— What this task involves —
Print the listing below again, exactly. Skip the pictures.

— Data shown —
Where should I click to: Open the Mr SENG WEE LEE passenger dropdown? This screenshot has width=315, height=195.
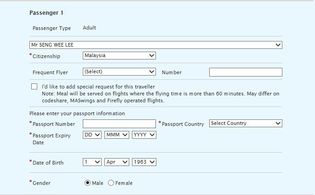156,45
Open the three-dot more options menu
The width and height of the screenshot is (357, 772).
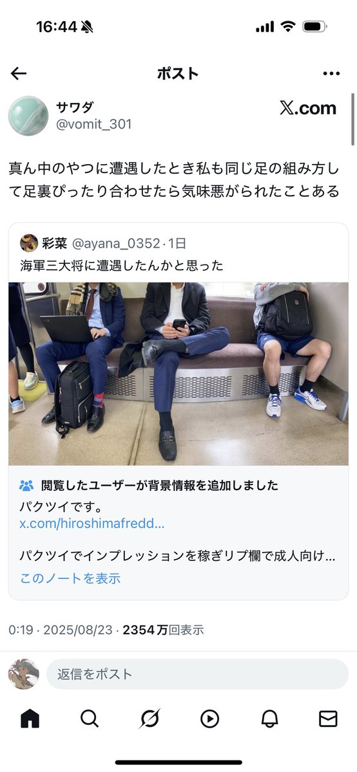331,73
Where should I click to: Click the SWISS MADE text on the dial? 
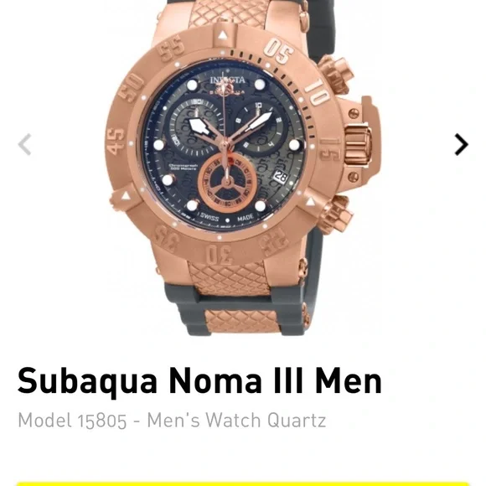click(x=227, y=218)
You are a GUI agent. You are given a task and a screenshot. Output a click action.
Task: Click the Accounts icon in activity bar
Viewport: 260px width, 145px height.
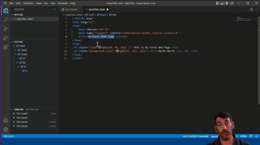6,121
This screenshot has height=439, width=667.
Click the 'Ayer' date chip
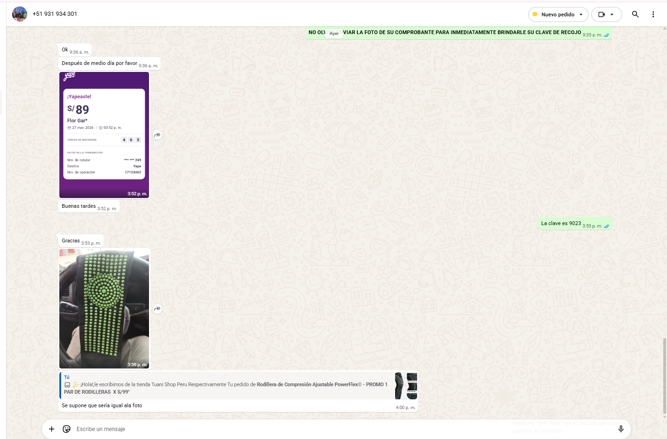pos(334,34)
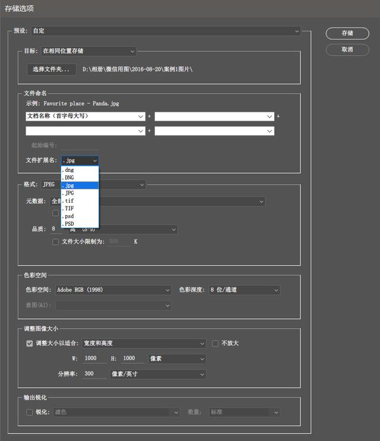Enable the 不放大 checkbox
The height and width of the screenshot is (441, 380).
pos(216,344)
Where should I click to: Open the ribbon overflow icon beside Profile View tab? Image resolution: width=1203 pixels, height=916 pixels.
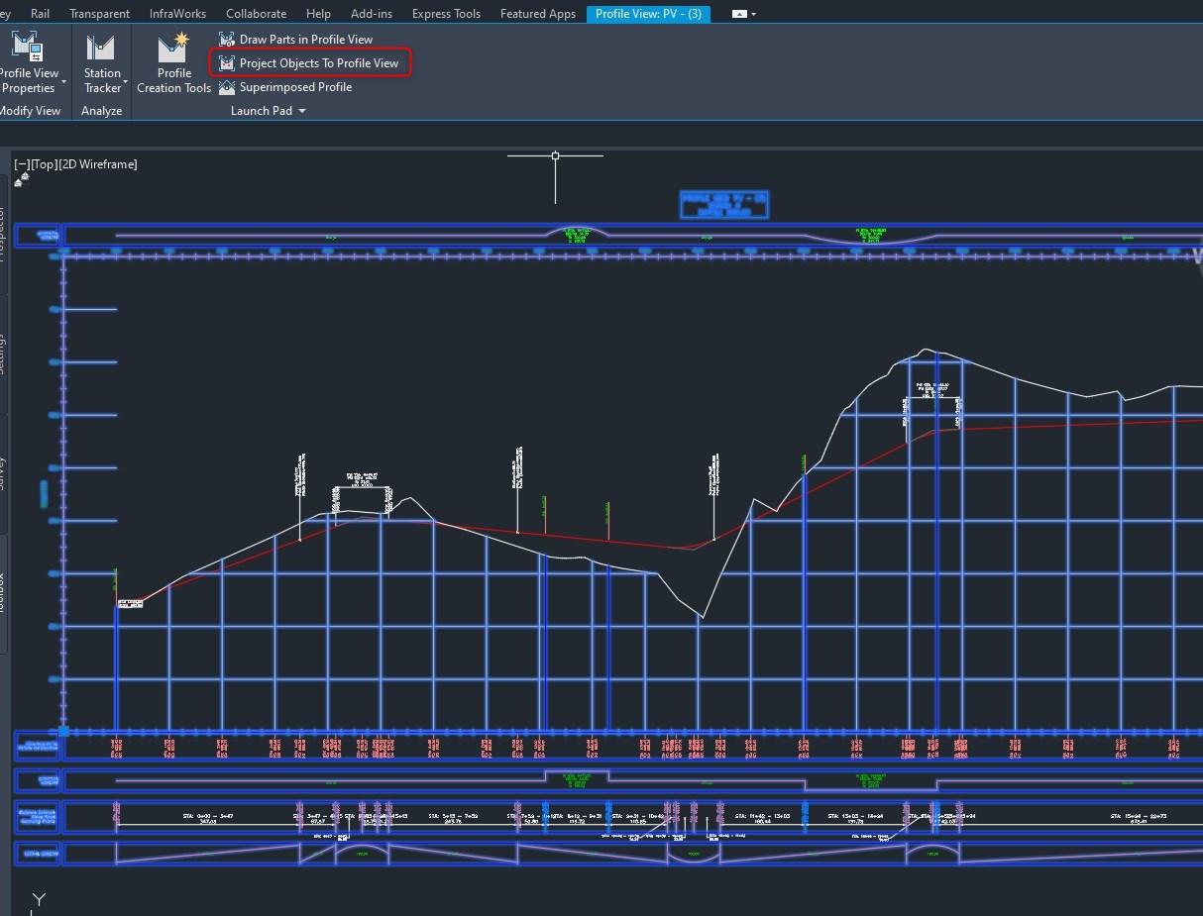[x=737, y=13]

— Completed task —
Where should I click to: Open the Mr SENG WEE LEE passenger dropdown? This screenshot has width=315, height=195.
156,45
Open the three-dot more options menu
The width and height of the screenshot is (357, 772).
331,73
Where should I click to: Click the SWISS MADE text on the dial? 
click(x=227, y=218)
You are a GUI agent. You are given a task and a screenshot. Output a click action.
Task: Click the Accounts icon in activity bar
Viewport: 260px width, 145px height.
6,121
This screenshot has height=439, width=667.
Click the 'Ayer' date chip
pos(334,34)
Enable the 不放大 checkbox
The height and width of the screenshot is (441, 380).
pos(216,344)
Where should I click to: Open the ribbon overflow icon beside Profile View tab? Image resolution: width=1203 pixels, height=916 pixels.
[x=737, y=13]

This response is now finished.